December 25, 2024
NYISO Tweaks 2023 Project Prioritization Process
NYISO will kick off its 2023 project prioritization process in February.
NYISO will kick off its 2023 project prioritization process in February. | NYISO
NYISO recommended ways to incorporate stakeholder feedback into its annual prioritization of internal projects and initiatives that will begin next month.

NYISO on Tuesday recommended ways to incorporate stakeholder feedback into its annual prioritization of internal projects and initiatives that will kick off next month, particularly those simplifying scoring methods and sharing priorities as soon as possible.

The feedback focused overall on project scoring and ways to make it better, Michael DeSocio, director of market design, told the Budget and Priorities Working Group (BPWG).

“We don’t have a specific a recommendation here today, but we agree with some of the feedback and think it’s probably the right time to revisit how the ISO scores are developed,” DeSocio said.

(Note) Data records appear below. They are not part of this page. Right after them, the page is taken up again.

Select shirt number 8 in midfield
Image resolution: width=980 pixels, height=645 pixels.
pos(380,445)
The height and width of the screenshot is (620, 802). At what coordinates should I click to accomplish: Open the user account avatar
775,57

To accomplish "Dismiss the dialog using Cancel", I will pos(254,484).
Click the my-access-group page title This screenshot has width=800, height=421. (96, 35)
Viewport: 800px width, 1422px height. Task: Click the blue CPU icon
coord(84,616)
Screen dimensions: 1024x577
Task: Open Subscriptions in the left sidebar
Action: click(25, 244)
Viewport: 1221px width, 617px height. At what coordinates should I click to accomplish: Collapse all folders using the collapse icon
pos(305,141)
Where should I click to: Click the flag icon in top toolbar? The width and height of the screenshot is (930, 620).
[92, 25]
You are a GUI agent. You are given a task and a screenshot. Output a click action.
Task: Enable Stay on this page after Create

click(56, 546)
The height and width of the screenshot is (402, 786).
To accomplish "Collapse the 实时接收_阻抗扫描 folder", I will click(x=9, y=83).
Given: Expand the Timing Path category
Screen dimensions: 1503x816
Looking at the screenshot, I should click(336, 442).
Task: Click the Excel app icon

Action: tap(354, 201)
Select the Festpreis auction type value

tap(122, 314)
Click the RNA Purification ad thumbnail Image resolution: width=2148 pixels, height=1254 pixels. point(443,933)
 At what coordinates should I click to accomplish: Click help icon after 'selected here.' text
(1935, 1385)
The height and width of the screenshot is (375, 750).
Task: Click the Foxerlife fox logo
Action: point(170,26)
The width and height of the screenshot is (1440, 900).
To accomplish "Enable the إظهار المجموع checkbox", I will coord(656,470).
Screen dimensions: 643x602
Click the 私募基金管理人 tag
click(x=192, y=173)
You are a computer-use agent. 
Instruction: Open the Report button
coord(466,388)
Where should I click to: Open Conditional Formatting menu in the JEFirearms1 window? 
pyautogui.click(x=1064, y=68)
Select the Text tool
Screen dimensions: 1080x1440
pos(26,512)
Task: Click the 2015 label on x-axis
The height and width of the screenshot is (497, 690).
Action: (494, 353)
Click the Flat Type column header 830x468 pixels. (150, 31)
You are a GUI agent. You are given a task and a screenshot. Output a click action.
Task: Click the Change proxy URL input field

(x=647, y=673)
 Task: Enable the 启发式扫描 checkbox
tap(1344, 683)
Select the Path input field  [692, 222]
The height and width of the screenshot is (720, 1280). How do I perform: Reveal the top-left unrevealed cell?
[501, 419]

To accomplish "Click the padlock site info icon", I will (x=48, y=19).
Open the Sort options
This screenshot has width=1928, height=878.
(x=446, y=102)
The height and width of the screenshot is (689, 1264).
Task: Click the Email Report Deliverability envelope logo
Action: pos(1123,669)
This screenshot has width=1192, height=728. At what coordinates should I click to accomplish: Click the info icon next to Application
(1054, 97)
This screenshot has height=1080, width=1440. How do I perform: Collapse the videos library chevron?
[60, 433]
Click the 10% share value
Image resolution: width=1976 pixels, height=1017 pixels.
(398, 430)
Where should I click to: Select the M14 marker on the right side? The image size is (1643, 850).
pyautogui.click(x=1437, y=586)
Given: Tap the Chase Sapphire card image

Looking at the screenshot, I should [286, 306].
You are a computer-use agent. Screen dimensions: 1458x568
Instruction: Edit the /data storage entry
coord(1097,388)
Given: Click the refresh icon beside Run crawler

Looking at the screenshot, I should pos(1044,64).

Stakeholders requested that NYISO identify project dependencies earlier in the process — whether doing one project would forego the opportunity to do others — and those that are urgent earlier, DeSocio said.

They also want the ability to have more discussions on priorities: not just project priorities, but also emerging or broader issues, he said.

There were also questions and concerns about modifications to the scope and milestones of a project after scoring is completed, and some suggested changes to how the ISO handles the “continuing” category, which contains items that remain on its to-do list from the previous year. Stakeholders commented that there need to be clear criteria for taking a project off the continuing list, such as dramatic increases in estimated costs or missing key milestones.

Project Dependencies

NYISO was mostly receptive to stakeholders’ suggestions. It recommended that it share project priorities earlier in the process as part of a revised and simplified scoring method and that it present urgent projects at the BPWG for discussion.

However, though it said it considered whether and how it can identify interchangeable project resource constraints, it said doing so would “undermine the purpose of the prioritization process and is not readily administrable.”

“Possibly dozens of combinations of projects can or cannot be done based on resources, costs and interest,” NYISO said. “NYISO believes that by sharing its project priorities earlier in the process, stakeholders will be better informed on conflicts earlier to allow for discussion about options both before and after project scoring.”

It’s often unclear how much an initiative or set of new market rules will cost until it fully understands the technical requirements for implementing them, DeSocio said, citing the development of rules for distributed energy resources.

“We moved ahead and developed some really good DER rules,” DeSocio said. “We started to put that out either to bid or to work with our platform vendor that helps us keep the software running for the energy market, and those costs came back and were very large.”

The ISO could just say the project is “continuing” and prioritize other projects around those costs, he said, but staff thought that it would be important to be able to share these updated costs with stakeholders before marking an effort as “continuing,” he said.

“We cannot absorb all of these costs in one year. Maybe we need to rethink how we roll this out and do so over the course of a couple of years so that we don’t impact the budget as much,” DeSocio said.